Wednesday, August 10, 2016

Militer Dan Budaya Kekerasan Dalam Politik Indonesia


Peristiwa kudeta berdarah pada kurun waktu tahun 1965-1966 mengindikasikan keterlibatan sekelompok elit militer dalam menyingkirkan kelompok komunis yang berkembang secara pesat sebagai kekuatan politik di Indonesia. Berbagai argumen mengenai siapa pihak paling bertanggunjawab terhadap peristiwa tragis tersebutpun bermunculan, seperti PKI, elit militer, ataupun Soeharto sendiri, namun belum ada satupun bukti yang cukup meyakinkan siapa pelaku utama. Menurut Benedict R. Anderson dan Ruth McVey, berpendapat bahwa kudeta tersebut lebih merupakan karena adanya perpecahan dikalangan Angkatan Darat.
Indikasi keterlibatan militer dalam membunuh ratusan ribu jiwa di bawah komando Soeharto menjadi fokus penelitian para cendekiawan manca negara, seperti halnya penelitian Robert Hefner tentang kekerasan di wilayah Jawa Timur, berkesimpulan bahwa, “Pada akhirnya, kekerasan di dataran tinggi Pasuruan dalam pemahaman yang sederhana sekalipun bukanlah semata-mata hasil/produk dari pembelahan sosial kelas lokal atau keagamaan. Itu semua diatur oleh aparat-aparat negara dan termasuk di dalamnya adalah wakil-wakil dari berbagai macam lembaga swadaya masyarakat, khususnya Nahdlatul Ulama.”
Situasi ekonomi dan politik memburuk di tahun 1965 seolah mendapatkan kesempatan mengikis habis PKI yang dianggap sebagai biang keladi gerakan melawan pemerintah, yaitu dengan cara mempersenjatai kelompok pemuda seperti analisa Damien Kingsbury:
“Pemerintahan dibawah Sukarno nyaris kehilangan kendali atas ekonomi...laju inflasi secara umum mencapai 500%, dan harga beras yang berada dalam persediaan yang menipis naik sekitar 900%. Defisit anggaran naik menjadi 300% dari pendapatan pemerintah, dan jika pembayaran kembali hutang-hutang luar negeri untuk tahun 1966 dilakukan sesuai jadual, maka hal itu senilai dengan hampir keseluruhan pendapatan dari ekspor."
Percaya atau tidak, sejarah kekerasan oleh militer dengan dalih menjaga stabilitas politik Indonesia tumbuh menjadi budaya. Militer tumbuh dari rakyat merupakan awal terbentuknya militia (kelompok sipil bersenjata atau paramiliter) dalam memperjuangkan kemerdekaan. Setelah perang kemerdekaan para pemuda yang tergabung dalam kelompok paramiliter mendapatkan pelatihan khusus dari tentara untuk membantu mengatasi perlawanan separatis seperti di Aceh dan Timor Timur.

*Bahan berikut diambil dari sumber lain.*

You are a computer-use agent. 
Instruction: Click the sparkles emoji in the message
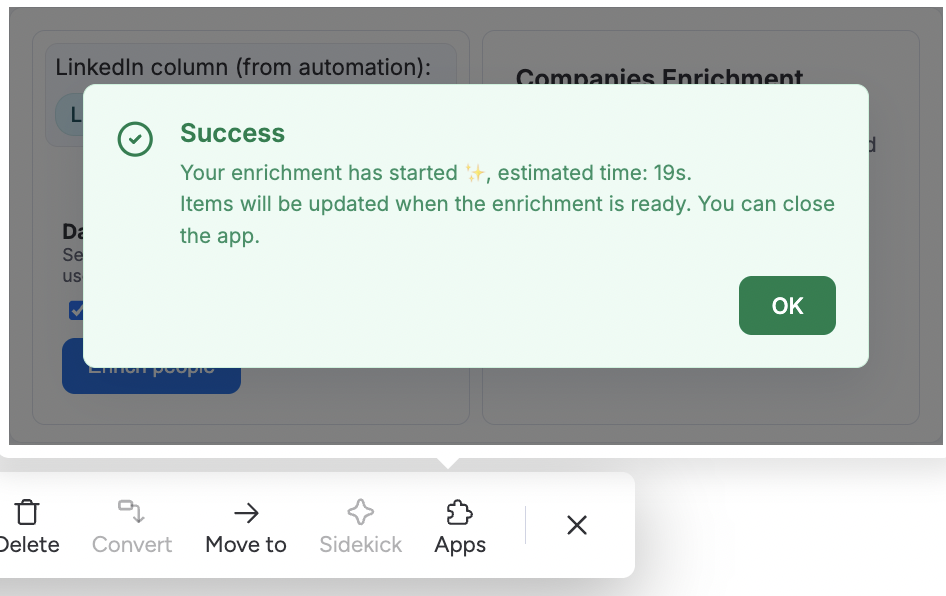476,173
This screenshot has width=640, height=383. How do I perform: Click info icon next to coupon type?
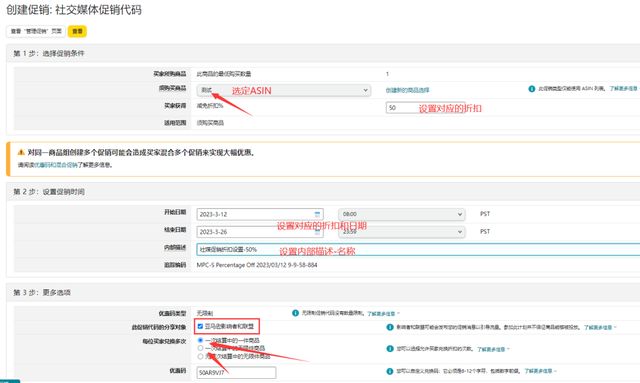coord(295,313)
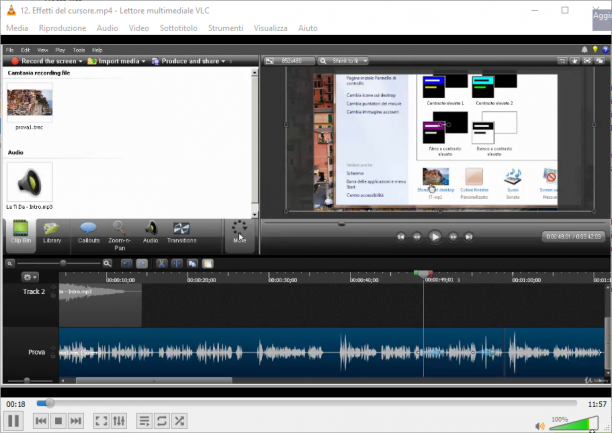This screenshot has width=612, height=433.
Task: Toggle VLC shuffle random mode
Action: pyautogui.click(x=179, y=421)
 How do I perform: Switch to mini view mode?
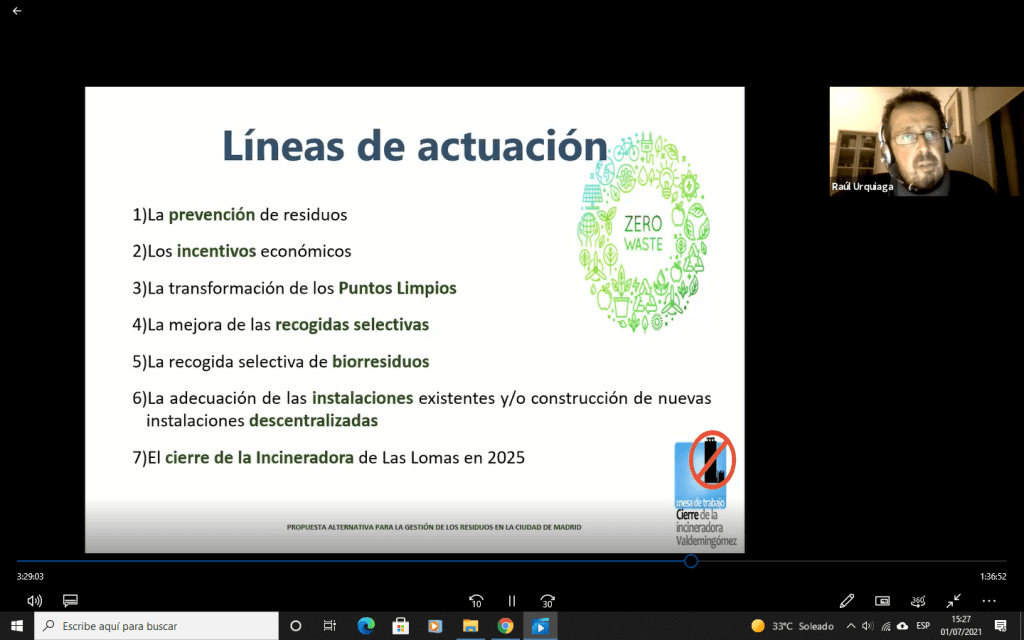pos(882,601)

Oleh karena, kelompok paramiliter berkembang dengan tempaan militer, maka merekapun terlatih untuk menggunakan berbagai cara-cara ala militer, termasuk senjata. Mereka tidak segan menggunakan kekerasan seperti membunuh dengan cara yang keji. Tidak jarang, kelompok-kelompok ini tumbuh menjadi liar, berani menteror rakyat tidak bersalah, memeras, dan berbuat kriminal. Fungsi mereka membantu milter berubah menjadi semacam tentara bayaran, bertindak sesuai pesanan pihak berkuasa. Kelompok paramiliter yang tidak masuk dalam struktur kekuasaan ini rupanya dimanfaatkan elit tertentu untuk menekan pihak oposan di masa orde baru.